I sometimes beat an egg and pour it in no kibble filled kong, kong is held upright in a mug, then microwave it in short bursts....because it has a tendency to explode hhaha....until it has set. But my dog LOVES it....keeps him quiet for hours! Plus sardine paste is good mixed with things


----------



## Guest (Dec 24, 2013)

I put in whatever I can find in my house! Creates some truly odd flavours I'm sure, but Kenz doesn't mind. I tend to use lots of fruit and vege though.

Some things I use you haven't tried: a small amount of marmite, cheese (melted or little chunks), sardines, any meat I happen to have, wet dog food, honey.

Have you tried banana with Ted? It's one of McKenzie's all-time favourite foods


----------



## lullabydream (Jun 25, 2013)

I know you said Ted doesn't like fruit or veg but have you tried mash banana frozen, with a little peanut butter or manuka honey?

Out of 4 dogs only 1 will eat banana when it has just been peeled. The others will not, am not sure if it is the texture.

When frozen, as I said 3 out of 4 dogs will happily eat it as a Kong filler. Any remainder I have left this goes into ice cube trays, and they all eat it that way.

I might just have weird dogs, and the fussiest will only eat fish wet dog food such as nature diet in her Kong. But she is allowed to be slightly fussy at 16 years old

The Kong website has a list of fillers for kongs.


----------



## Lizz1155 (Jun 16, 2013)

I'll give banana another go  It would be really convenient if he decided that he liked them  He has tried it mashed in a kong before (can't remember if I added honey or not), but he was fairly disinterested. But that was when he was about 4 months old, and I think his tastes may have changed since then.


----------



## lullabydream (Jun 25, 2013)

Its definitely worth a try.

Apparently if you freeze a banana on its own, for us humans it tastes like ice cream but I haven't tried it myself.

You could try ice cubes first, see if they go down well before stuffing a Kong because a melted banana mash Kong can leave a bit of mess.

You could also get so excited about the Kong like its the most amazing thing in the world.
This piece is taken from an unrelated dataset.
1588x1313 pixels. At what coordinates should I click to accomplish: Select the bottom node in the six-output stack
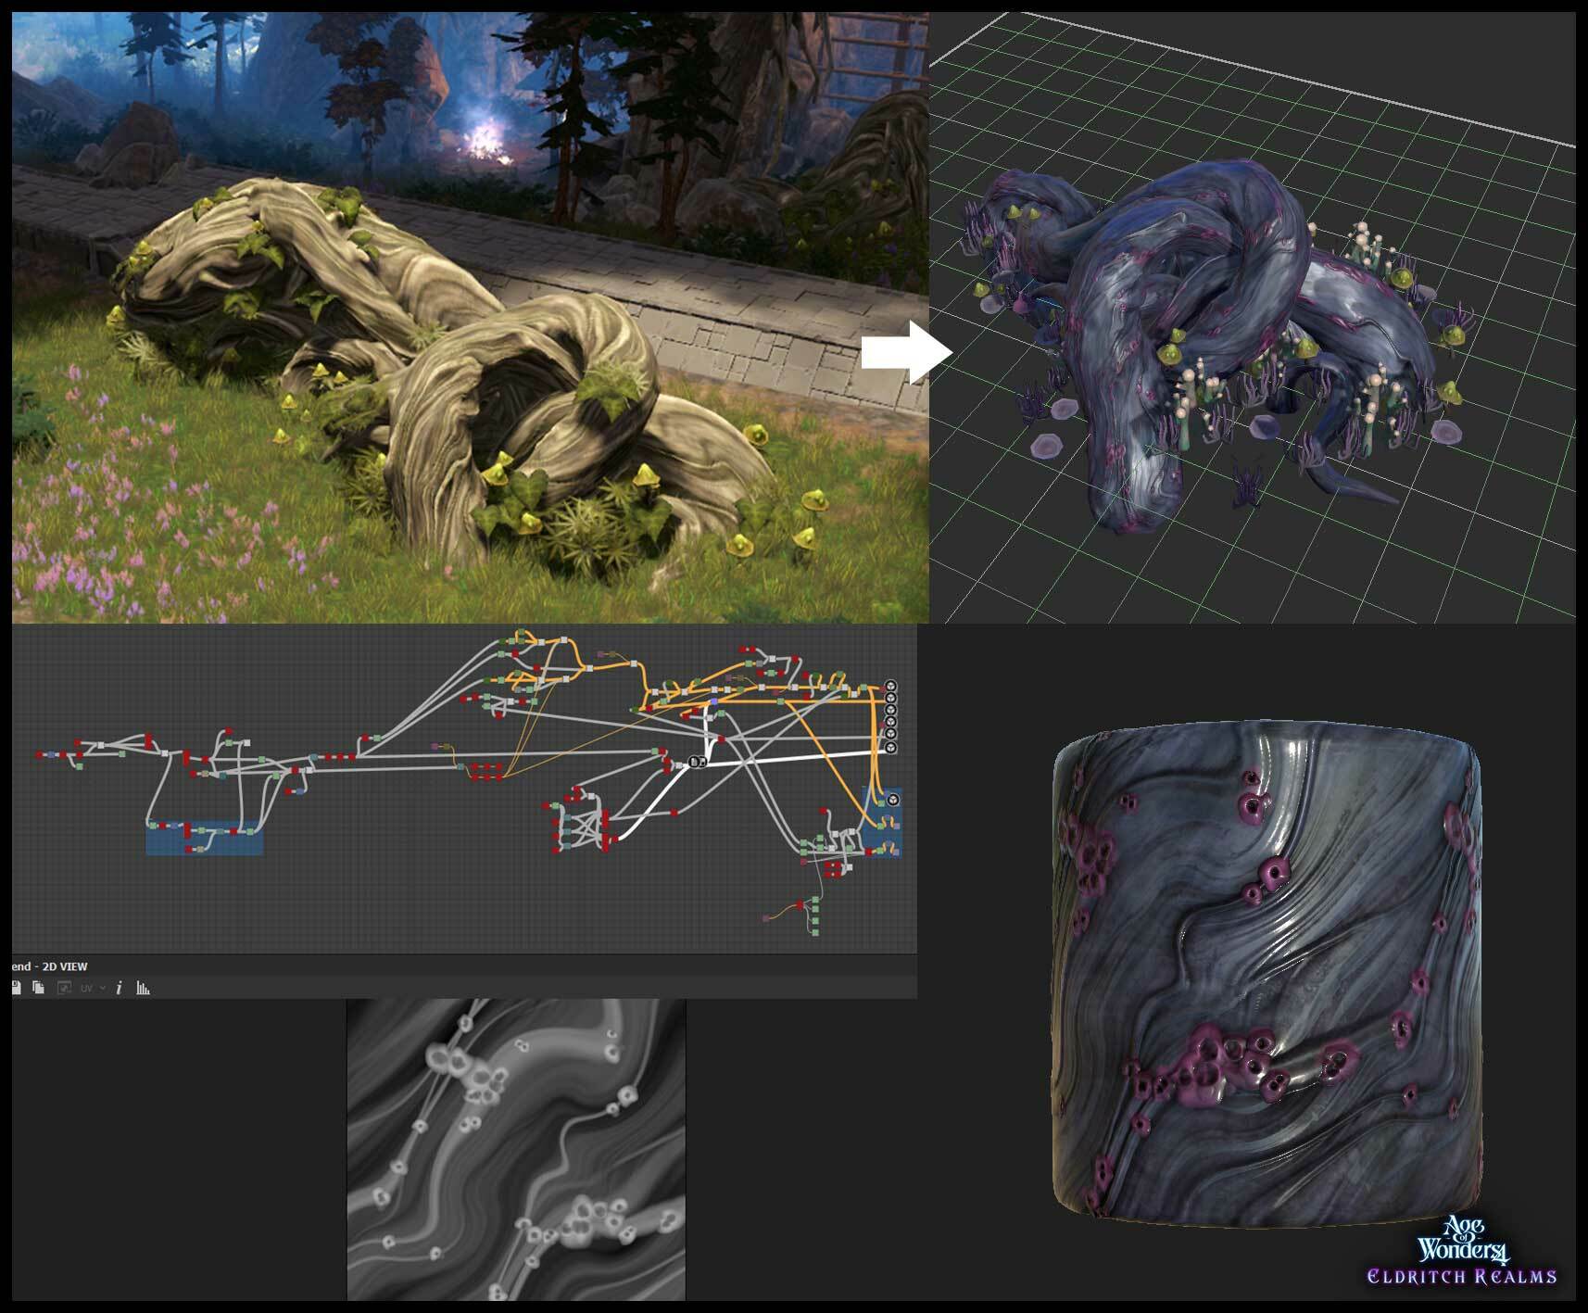(x=891, y=747)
This might really get the gorgeous Ted's interest too.


----------



## BlueJay (Sep 20, 2013)

Cottage cheese?
Cheesy kongs are Frodo's favourites 

The other two like tuna, sweet potato, mince and smooshed up prawns (not all together lol)


----------



## catpud (Nov 9, 2013)

Yesterday Shadow had ham, scrambled egg (but just egg really) and we blocked the end with melted cheese then froze and waited for it to all solidify, he had it as a treat when visitors arrived. 

It sounds a bit like I breakfast I wouldn't mind myself, I swear he gets fed better than the humans 

I have a mince one stored in the freezer this evening, which is basically a few hard treats at the bottom, then filled with mince and frozen


----------



## Lurcherlad (Jan 5, 2013)

Jacks just had one with cubes of cheese and chopped up prawn.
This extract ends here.